#### ВЫБРАННЫЙ ОТРЫВОК
Гавриил Державин
 






Часть вторая. «Явись! И бысть»: текст-представление

В стихотворении «Фонарь» двенадцать строф (Державин II, 465—471). В первой, вводной, строфе описываются обстоятельства, сопровождающие «оптическое зрелище», послужившее, по слову Державина, поводом к написанию этого стихотворения:

Гремит орган на стогне трубный,
Пронзает нощь и тишину;
Очаровательный огнь чудный
Малюет на стене луну.
В ней ходят тени разнородны:
Волшебник мудрый, чудотворный,
Жезла движеньем, уст, очес,
То их творит, то истребляет;
Народ толпами поспешает
Смотреть к нему таких чудес.

Собственно описание, к которому, казалось бы, готовит нас «предметное» заглавие стихотворения, первой строфой ограничивается (впрочем, самого фонаря мы не видим и лишь догадываемся о ею существовании: все происходит в темноте, и нам видно только пятно света на стене, но мы знаем, где находится его источник). Следующие восемь строф, содержащие в себе описание восьми развивающихся во времени «картин», не столько описывают, сколько представляют, разыгрывают их. Это не сразу заметное «переключение» с описательного регистра на перформативный, происходящее на границе первой и второй строф «Фонаря», играет в композиции стихотворения конструктивную роль. Наверное, лучше всего оно может быть описано через смысловое различие между «представлением взору» и сценическим «представлением», между «картиной» в привычном смысле слова и «картиной» в театральной терминологии1.

#### ПОСТАВЛЕННАЯ ЗАДАЧА A
Сколько строф в стихотворении «Фонарь», по словам отрывка о Державине?
#### ПОСТАВЛЕННАЯ ЗАДАЧА B
Воспроизведите из отрывка о «Фонаре» Державина фрагмент, который открывается словами «В ней ходят» и завершается словами «нему таких чудес.».
Записи для работы с отрывком не понадобятся.

(Данные о целях нажатия)
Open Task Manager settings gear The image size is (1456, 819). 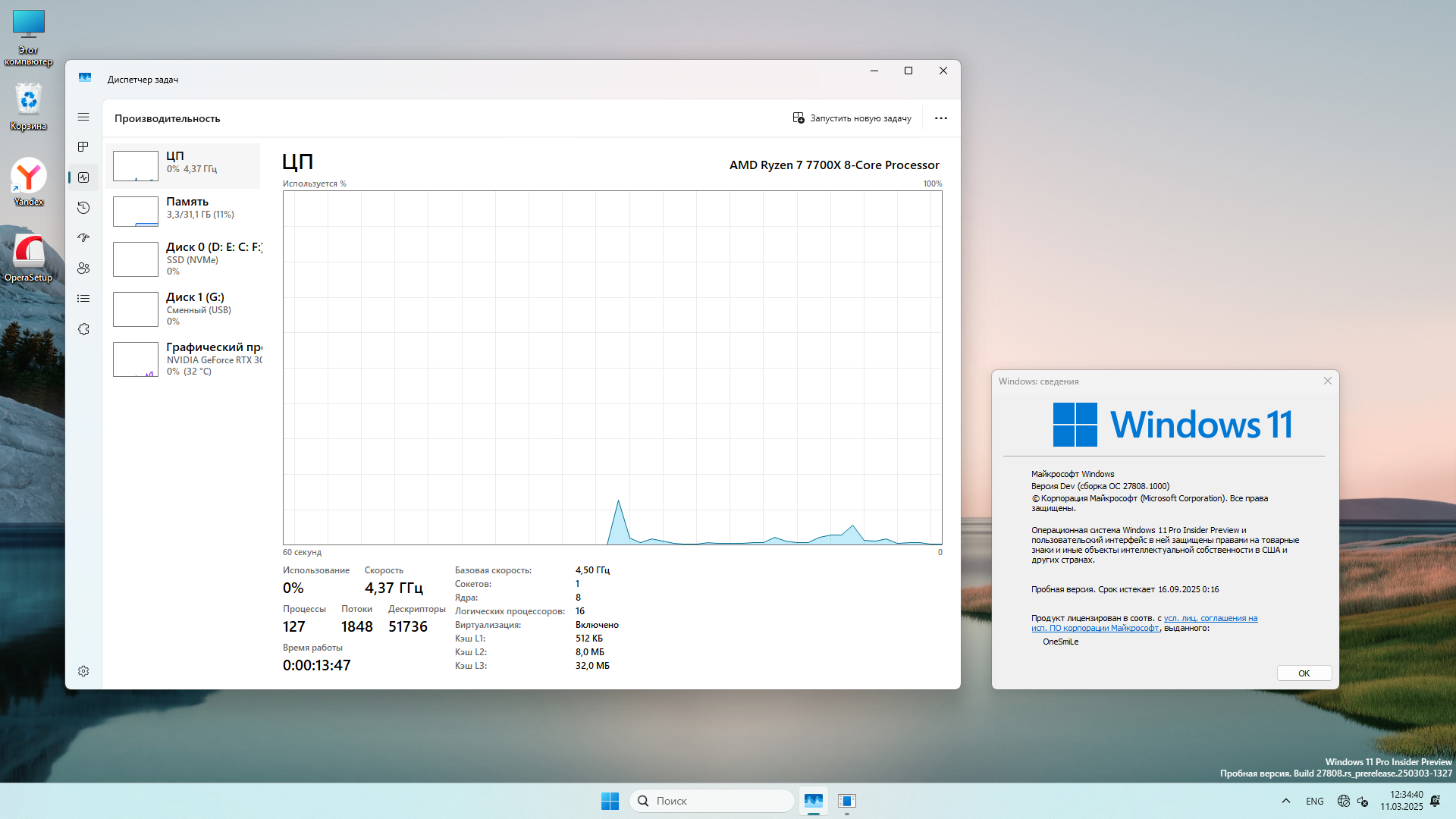(83, 671)
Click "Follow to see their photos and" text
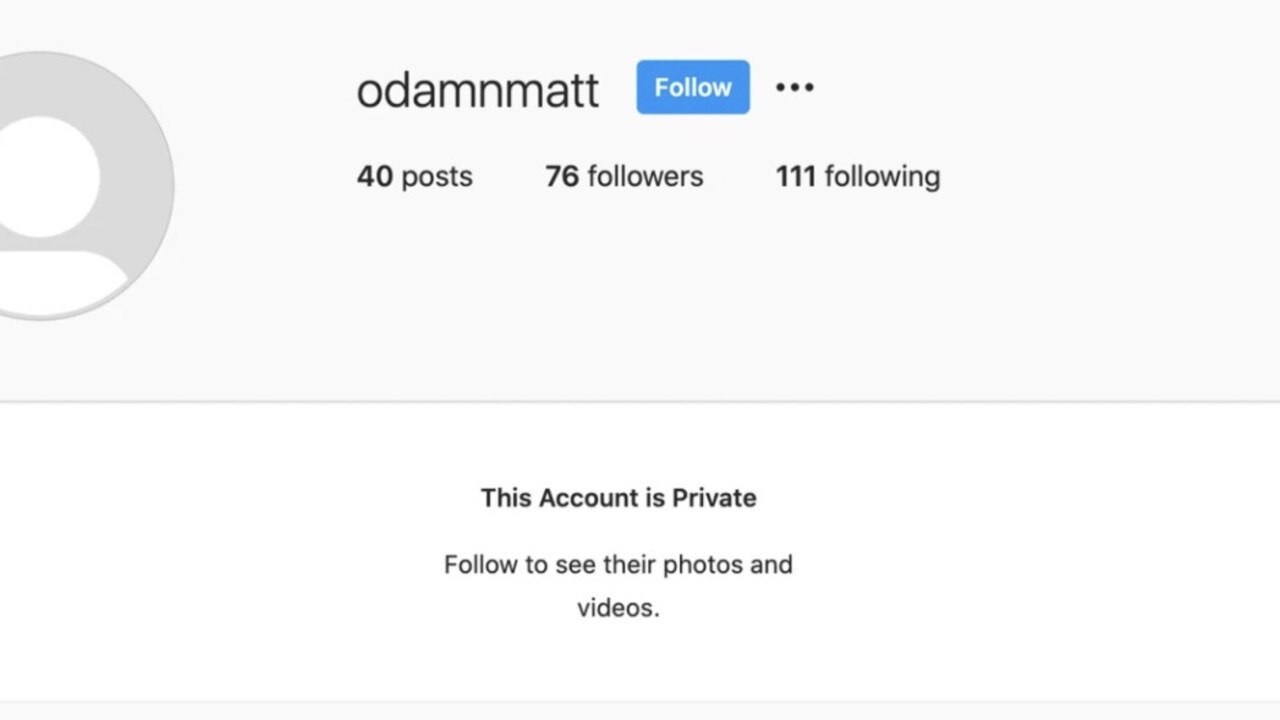 click(618, 565)
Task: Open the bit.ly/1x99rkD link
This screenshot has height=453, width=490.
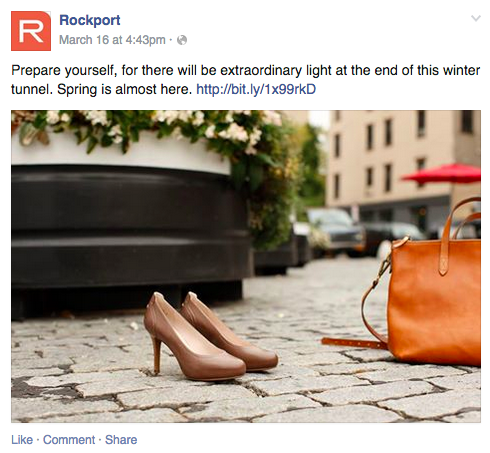Action: [x=256, y=89]
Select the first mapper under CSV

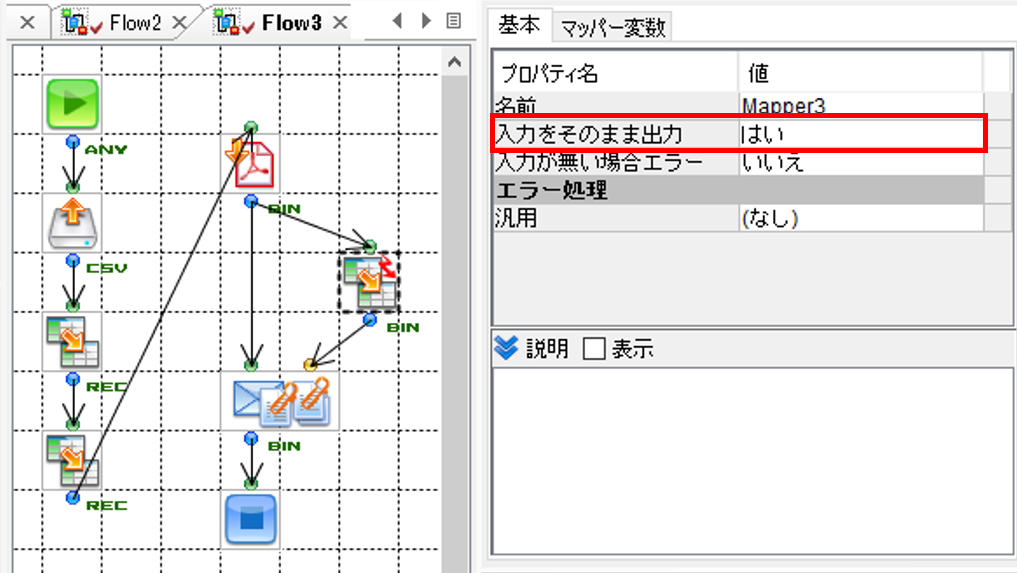(x=73, y=341)
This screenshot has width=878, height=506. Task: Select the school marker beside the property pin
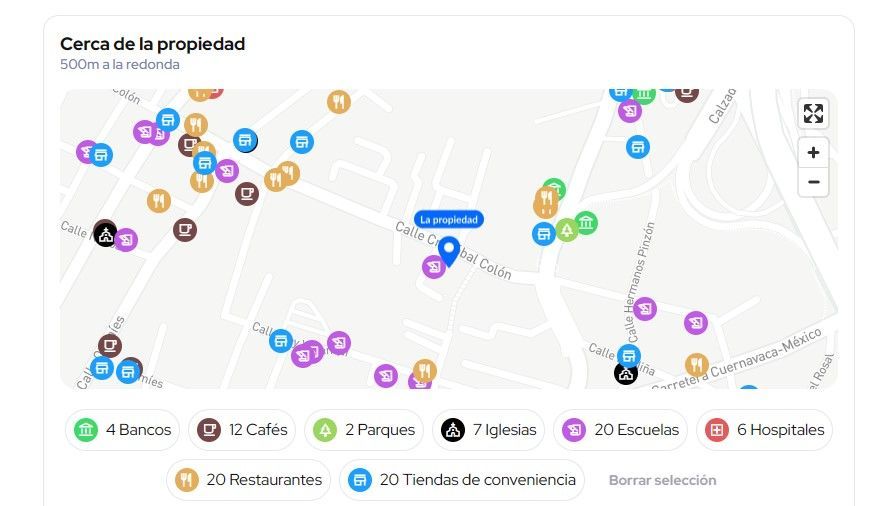tap(434, 266)
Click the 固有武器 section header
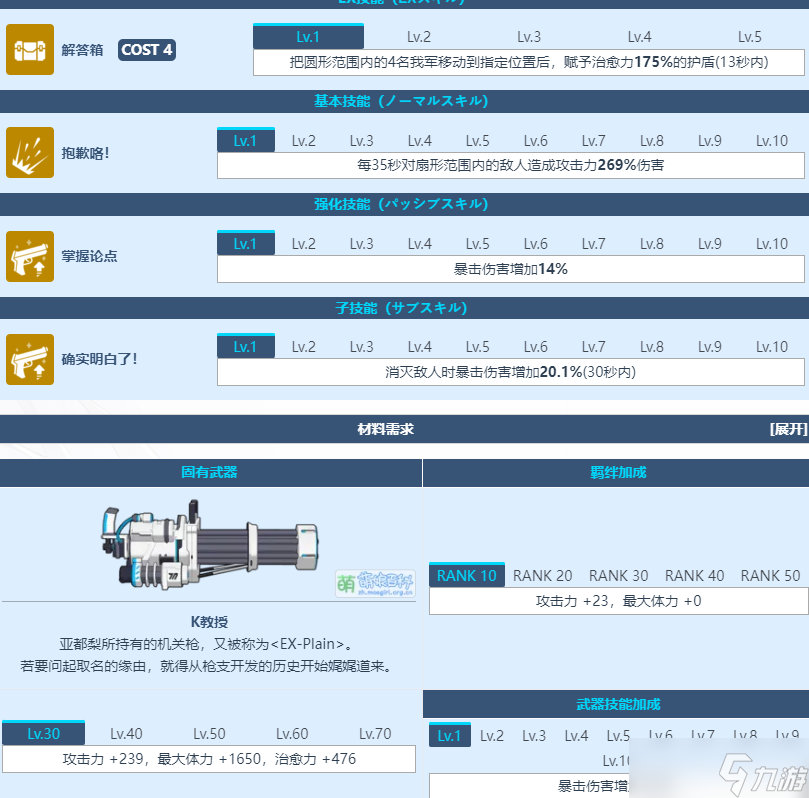 209,472
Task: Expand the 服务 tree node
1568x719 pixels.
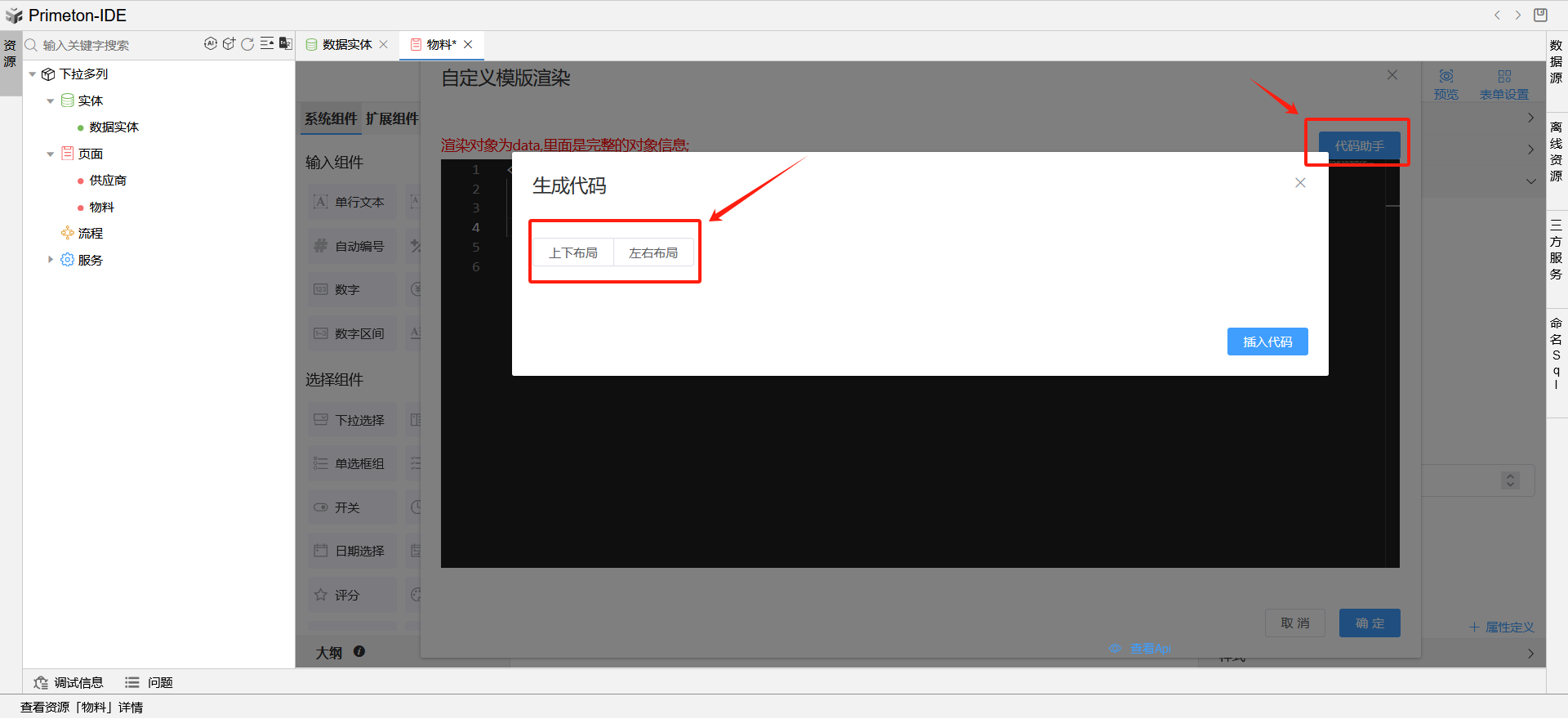Action: tap(51, 260)
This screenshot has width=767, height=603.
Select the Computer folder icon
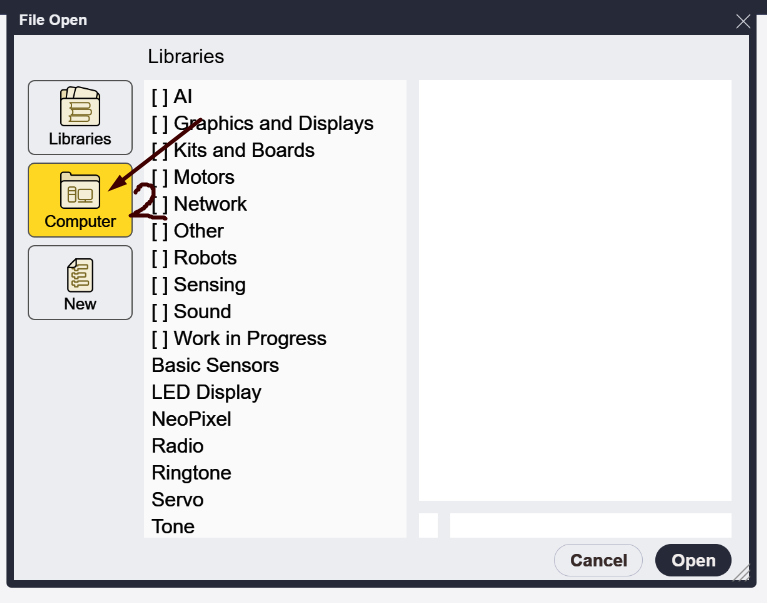click(80, 190)
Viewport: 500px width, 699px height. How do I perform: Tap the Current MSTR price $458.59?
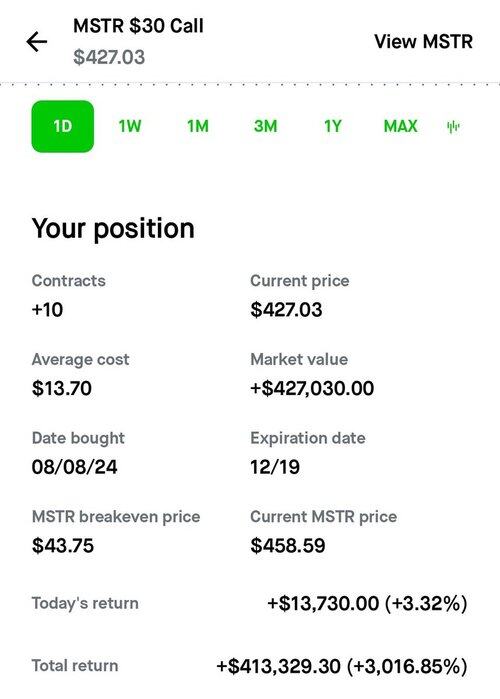pyautogui.click(x=288, y=546)
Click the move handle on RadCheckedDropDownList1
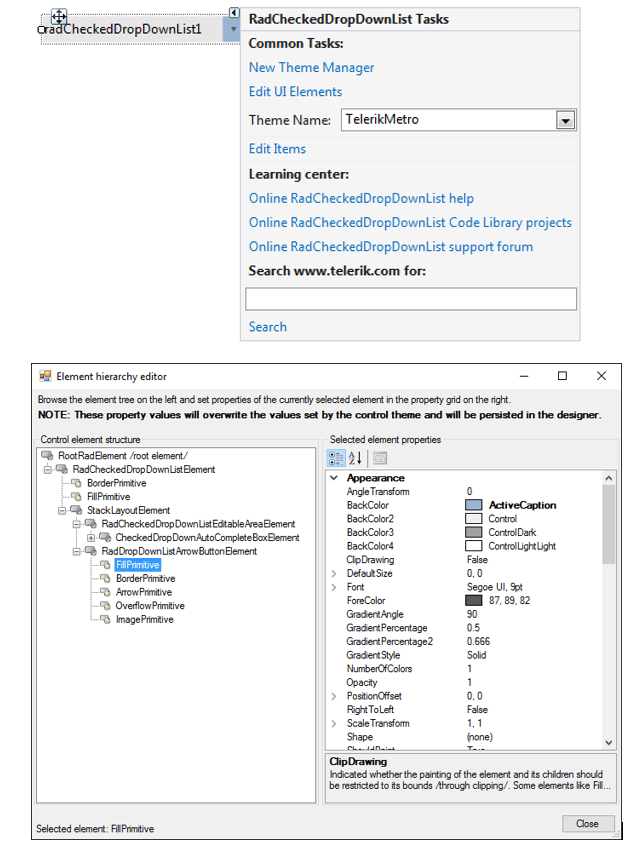Viewport: 641px width, 863px height. [x=60, y=17]
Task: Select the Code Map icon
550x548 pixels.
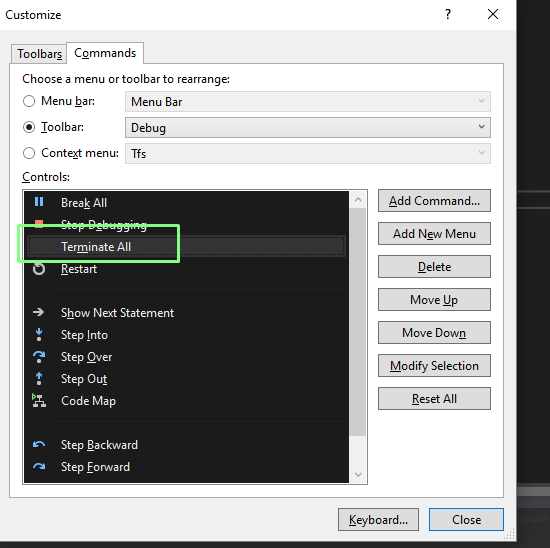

#### РЕЗУЛЬТАТ ЗАДАНИЯ A
Двенадцать строф.

#### РЕЗУЛЬТАТ ЗАДАНИЯ B
В ней ходят тени разнородны:
Волшебник мудрый, чудотворный,
Жезла движеньем, уст, очес,
То их творит, то истребляет;
Народ толпами поспешает
Смотреть к нему таких чудес.